• [Task]: Keep the images out and set the listing below down word for word.
Start of Block
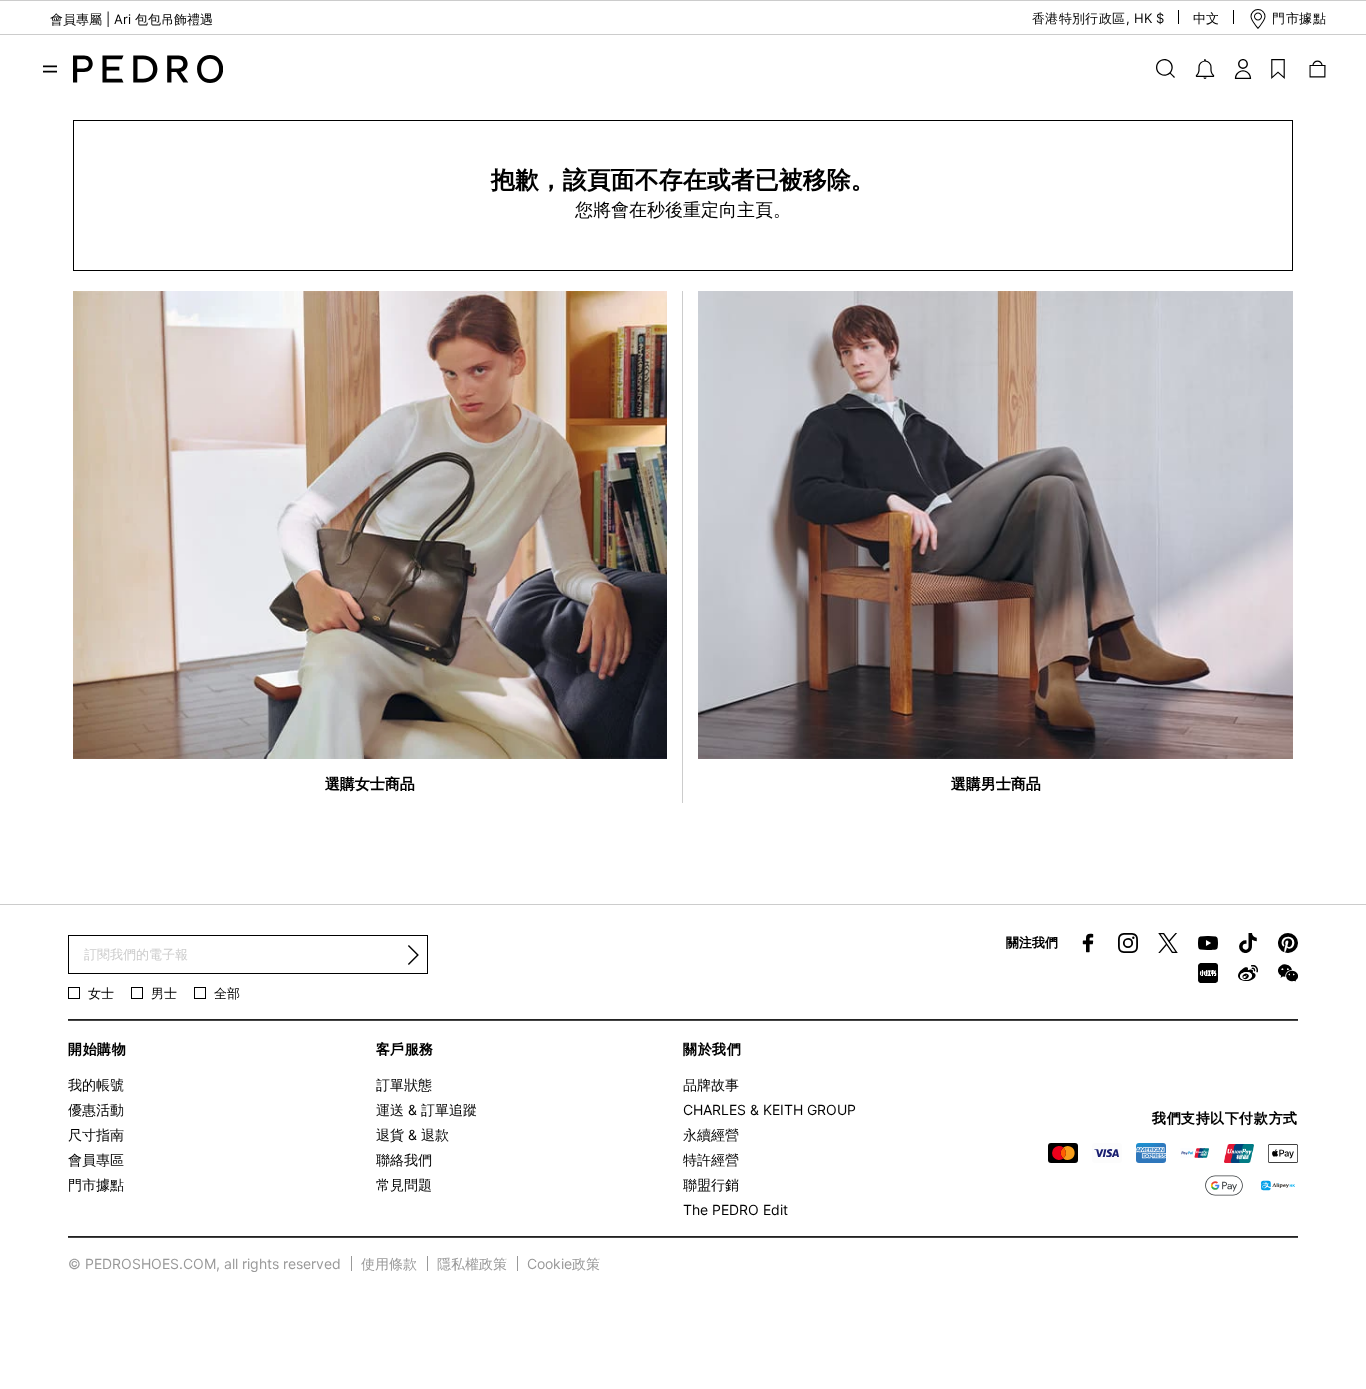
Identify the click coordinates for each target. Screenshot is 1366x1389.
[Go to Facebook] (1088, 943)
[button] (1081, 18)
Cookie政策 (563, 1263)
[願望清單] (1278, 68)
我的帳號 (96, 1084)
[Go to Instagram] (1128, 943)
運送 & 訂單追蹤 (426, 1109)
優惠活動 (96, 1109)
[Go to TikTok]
End of Block
• [Output below]:
Identify the click coordinates for each target. Screenshot is 1366x1389.
[Go to Facebook] (1088, 943)
[button] (1081, 18)
Cookie政策 (563, 1263)
[願望清單] (1278, 68)
我的帳號 (96, 1084)
[Go to Instagram] (1128, 943)
運送 & 訂單追蹤 (426, 1109)
優惠活動 (96, 1109)
[Go to TikTok]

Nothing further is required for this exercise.